**Supplied entries**.
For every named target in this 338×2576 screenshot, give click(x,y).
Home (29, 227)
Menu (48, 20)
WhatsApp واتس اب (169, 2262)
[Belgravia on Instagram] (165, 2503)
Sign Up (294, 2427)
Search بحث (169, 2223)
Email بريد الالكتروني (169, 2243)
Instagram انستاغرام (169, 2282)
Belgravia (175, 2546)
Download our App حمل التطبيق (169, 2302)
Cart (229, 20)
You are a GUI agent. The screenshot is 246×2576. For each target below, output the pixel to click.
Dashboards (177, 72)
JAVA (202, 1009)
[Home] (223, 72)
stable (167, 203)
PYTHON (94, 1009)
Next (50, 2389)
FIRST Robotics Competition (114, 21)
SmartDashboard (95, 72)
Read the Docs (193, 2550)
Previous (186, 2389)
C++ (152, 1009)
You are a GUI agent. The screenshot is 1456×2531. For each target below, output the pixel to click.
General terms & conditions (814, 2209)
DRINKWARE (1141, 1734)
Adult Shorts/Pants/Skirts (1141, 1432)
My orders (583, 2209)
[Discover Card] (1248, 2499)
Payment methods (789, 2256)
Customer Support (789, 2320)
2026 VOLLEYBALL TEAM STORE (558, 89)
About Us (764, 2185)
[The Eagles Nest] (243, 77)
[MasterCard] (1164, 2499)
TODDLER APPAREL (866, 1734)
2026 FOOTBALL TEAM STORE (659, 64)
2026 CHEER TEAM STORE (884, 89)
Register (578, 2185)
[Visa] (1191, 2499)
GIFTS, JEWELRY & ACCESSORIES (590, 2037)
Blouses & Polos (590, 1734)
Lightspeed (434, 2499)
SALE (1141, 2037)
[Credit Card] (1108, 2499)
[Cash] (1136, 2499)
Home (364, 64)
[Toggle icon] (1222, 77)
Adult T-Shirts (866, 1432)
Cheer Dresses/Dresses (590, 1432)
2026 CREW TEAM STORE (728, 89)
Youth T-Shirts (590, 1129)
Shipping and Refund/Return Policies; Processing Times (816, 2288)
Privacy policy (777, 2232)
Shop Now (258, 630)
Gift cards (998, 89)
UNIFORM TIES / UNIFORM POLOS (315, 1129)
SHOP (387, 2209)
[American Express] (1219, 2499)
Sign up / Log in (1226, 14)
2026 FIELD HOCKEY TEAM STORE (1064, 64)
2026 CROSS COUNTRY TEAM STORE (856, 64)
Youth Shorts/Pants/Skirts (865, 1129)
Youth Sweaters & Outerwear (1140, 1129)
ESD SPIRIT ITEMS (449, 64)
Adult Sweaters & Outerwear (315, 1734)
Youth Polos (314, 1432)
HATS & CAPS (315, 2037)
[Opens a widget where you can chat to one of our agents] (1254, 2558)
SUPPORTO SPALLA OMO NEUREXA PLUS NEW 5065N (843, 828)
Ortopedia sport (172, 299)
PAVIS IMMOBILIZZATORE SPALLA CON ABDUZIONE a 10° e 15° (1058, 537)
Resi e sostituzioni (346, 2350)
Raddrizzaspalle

**Problem to solve**. The exact lines of the material above starting at the one that contains "PYTHON (94, 1009)" and ending at the one that contains "Adult Shorts/Pants/Skirts (1141, 1432)" are what to retype; leave out everything else.

**Answer to the problem**.
PYTHON (94, 1009)
Next (50, 2389)
FIRST Robotics Competition (114, 21)
SmartDashboard (95, 72)
Read the Docs (193, 2550)
Previous (186, 2389)
C++ (152, 1009)
You are a GUI agent. The screenshot is 1456×2531. For each target below, output the pixel to click.
General terms & conditions (814, 2209)
DRINKWARE (1141, 1734)
Adult Shorts/Pants/Skirts (1141, 1432)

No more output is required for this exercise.